The share of exports even doubled for both Malaysia, where it grew from 7 per cent to 14 per cent, and in Vietnam, from 8 per cent to 16 per cent.
Yet, China's gross domestic product growth has eased from 12.7 per cent to just 6.6 per cent, over that same period - a slowdown to which South-east Asia has gained a front-row seat.
"An ongoing US-China trade war might further slow China's growth, which would pose a problem for the region in the short term," the report also warned.
But Mr Olsen added that the push for closer economic ties within the region could support South-east Asia more than in the past. "Integration should be net helpful, because to the extent that there is a larger internal Asean economy, that would shelter… from external shocks," he said.
This is even as South-east Asia could still snag longer-term benefits from the trade war, such as a faster move in manufacturing to Vietnam, or higher Chinese demand for Thai food products.
The report also cautioned that the timing of the next downturn "is, of course, unknowable" - an uncertainty that Mr Olsen characterised as the biggest challenge for policymakers and firms alike, as excessively conservative preparation could also curtail growth opportunities.
Still, advisory firm Oxford Economics had already projected on Thursday that growth in South-east Asia will ease to 4.5 per cent in 2019 and 2020, from 5.1 per cent in 2018, in spite of domestic-driven buffers and accommodative macroeconomic policy.
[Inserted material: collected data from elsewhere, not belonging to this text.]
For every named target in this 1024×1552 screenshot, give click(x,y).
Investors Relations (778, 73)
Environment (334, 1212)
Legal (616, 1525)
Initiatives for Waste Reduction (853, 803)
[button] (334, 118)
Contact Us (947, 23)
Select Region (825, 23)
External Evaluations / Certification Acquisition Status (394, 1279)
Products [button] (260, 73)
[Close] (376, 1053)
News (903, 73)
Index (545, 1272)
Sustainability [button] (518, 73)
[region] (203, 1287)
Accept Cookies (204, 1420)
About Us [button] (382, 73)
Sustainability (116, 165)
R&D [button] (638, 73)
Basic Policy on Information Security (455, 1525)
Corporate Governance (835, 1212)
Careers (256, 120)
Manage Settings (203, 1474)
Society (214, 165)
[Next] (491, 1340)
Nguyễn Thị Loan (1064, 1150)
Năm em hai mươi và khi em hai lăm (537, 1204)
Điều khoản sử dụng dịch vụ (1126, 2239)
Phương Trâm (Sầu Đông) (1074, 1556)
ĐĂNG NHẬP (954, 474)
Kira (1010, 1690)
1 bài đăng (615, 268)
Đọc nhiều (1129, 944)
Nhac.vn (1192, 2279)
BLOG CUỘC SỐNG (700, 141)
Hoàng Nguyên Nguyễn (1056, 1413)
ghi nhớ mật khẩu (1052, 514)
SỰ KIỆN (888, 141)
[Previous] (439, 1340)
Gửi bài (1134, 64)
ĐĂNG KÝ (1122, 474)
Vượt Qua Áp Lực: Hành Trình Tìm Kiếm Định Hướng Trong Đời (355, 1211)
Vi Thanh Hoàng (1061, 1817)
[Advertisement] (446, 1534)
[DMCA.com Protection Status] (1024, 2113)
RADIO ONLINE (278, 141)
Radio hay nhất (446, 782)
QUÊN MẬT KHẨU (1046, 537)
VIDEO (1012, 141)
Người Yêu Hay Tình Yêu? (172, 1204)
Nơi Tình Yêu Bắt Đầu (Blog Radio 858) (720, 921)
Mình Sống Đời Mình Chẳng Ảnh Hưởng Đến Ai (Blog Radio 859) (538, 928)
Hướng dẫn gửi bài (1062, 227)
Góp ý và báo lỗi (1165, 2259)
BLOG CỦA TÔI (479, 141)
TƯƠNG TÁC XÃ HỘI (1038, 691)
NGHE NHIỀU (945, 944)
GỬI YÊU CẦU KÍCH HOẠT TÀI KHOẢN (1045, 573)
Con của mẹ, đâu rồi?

The usual suspects - the US-China trade war, a slowdown in China and the global electronics downturn - were blamed.
Bain prepared the report for the Singapore Summit 2019, which is an annual forum organised by Temasek Foundation, the philanthropic arm of Singapore state investment firm Temasek Holdings.
The event, which takes place on Friday and Saturday, is also supported by Temasek, Singapore sovereign wealth fund GIC, the Monetary Authority of Singapore, and the Economic Development Board.